┏━━

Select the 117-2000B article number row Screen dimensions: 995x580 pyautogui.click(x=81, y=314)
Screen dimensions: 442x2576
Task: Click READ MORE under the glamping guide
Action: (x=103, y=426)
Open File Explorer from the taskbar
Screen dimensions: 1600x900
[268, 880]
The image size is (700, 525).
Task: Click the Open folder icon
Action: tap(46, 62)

┗━━

Each line of the records above must be copied exactly.

Select the 117-2000B article number row Screen dimensions: 995x580 pyautogui.click(x=81, y=314)
Screen dimensions: 442x2576
Task: Click READ MORE under the glamping guide
Action: (x=103, y=426)
Open File Explorer from the taskbar
Screen dimensions: 1600x900
[268, 880]
The image size is (700, 525).
Task: Click the Open folder icon
Action: tap(46, 62)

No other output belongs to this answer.